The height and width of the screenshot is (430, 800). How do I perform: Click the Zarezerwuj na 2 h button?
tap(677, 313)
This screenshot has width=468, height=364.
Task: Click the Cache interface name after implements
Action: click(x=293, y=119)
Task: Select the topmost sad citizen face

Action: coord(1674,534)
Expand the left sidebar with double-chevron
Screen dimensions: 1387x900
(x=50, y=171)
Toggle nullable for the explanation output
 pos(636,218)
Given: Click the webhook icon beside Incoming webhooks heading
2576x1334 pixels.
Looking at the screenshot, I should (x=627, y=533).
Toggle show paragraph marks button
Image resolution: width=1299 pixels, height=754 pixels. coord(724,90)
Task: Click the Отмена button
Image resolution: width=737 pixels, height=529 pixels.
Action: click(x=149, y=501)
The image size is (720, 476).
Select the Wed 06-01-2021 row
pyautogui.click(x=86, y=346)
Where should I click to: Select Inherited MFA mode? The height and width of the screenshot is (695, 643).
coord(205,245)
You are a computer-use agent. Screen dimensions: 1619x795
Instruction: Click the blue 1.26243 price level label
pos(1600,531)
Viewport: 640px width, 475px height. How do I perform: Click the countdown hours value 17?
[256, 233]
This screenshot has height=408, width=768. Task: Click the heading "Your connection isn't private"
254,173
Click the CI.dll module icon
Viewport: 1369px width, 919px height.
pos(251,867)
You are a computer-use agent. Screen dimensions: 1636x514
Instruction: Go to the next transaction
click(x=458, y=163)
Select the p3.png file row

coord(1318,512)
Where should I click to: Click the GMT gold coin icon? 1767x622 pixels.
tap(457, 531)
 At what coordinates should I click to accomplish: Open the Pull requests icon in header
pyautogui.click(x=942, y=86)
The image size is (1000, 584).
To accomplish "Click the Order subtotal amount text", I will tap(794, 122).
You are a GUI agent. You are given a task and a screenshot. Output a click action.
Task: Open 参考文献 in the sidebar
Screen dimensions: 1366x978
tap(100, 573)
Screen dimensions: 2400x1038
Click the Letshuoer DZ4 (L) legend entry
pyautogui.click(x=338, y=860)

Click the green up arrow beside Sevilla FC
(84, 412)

====

• [Stated problem] Rewrite the lines above, replacing every occurrence of "Instruction" with "Command" and changing nothing else.

• [Exercise solution]
The height and width of the screenshot is (430, 800). How do I perform: Click the Zarezerwuj na 2 h button?
tap(677, 313)
This screenshot has width=468, height=364.
Task: Click the Cache interface name after implements
Action: click(x=293, y=119)
Task: Select the topmost sad citizen face

Action: coord(1674,534)
Expand the left sidebar with double-chevron
Screen dimensions: 1387x900
(x=50, y=171)
Toggle nullable for the explanation output
 pos(636,218)
Given: Click the webhook icon beside Incoming webhooks heading
2576x1334 pixels.
Looking at the screenshot, I should (x=627, y=533).
Toggle show paragraph marks button
Image resolution: width=1299 pixels, height=754 pixels. coord(724,90)
Task: Click the Отмена button
Image resolution: width=737 pixels, height=529 pixels.
Action: click(x=149, y=501)
The image size is (720, 476).
Select the Wed 06-01-2021 row
pyautogui.click(x=86, y=346)
Where should I click to: Select Inherited MFA mode? The height and width of the screenshot is (695, 643).
coord(205,245)
You are a computer-use agent. Screen dimensions: 1619x795
Command: Click the blue 1.26243 price level label
pos(1600,531)
Viewport: 640px width, 475px height. How do I perform: Click the countdown hours value 17?
[256, 233]
This screenshot has height=408, width=768. Task: Click the heading "Your connection isn't private"
254,173
Click the CI.dll module icon
Viewport: 1369px width, 919px height.
pos(251,867)
You are a computer-use agent. Screen dimensions: 1636x514
Command: Go to the next transaction
click(x=458, y=163)
Select the p3.png file row

coord(1318,512)
Where should I click to: Click the GMT gold coin icon? 1767x622 pixels.
tap(457, 531)
 At what coordinates should I click to accomplish: Open the Pull requests icon in header
pyautogui.click(x=942, y=86)
The image size is (1000, 584).
To accomplish "Click the Order subtotal amount text", I will tap(794, 122).
You are a GUI agent. You are given a task and a screenshot. Output a click action.
Task: Open 参考文献 in the sidebar
Screen dimensions: 1366x978
tap(100, 573)
Screen dimensions: 2400x1038
Click the Letshuoer DZ4 (L) legend entry
pyautogui.click(x=338, y=860)

Click the green up arrow beside Sevilla FC
(84, 412)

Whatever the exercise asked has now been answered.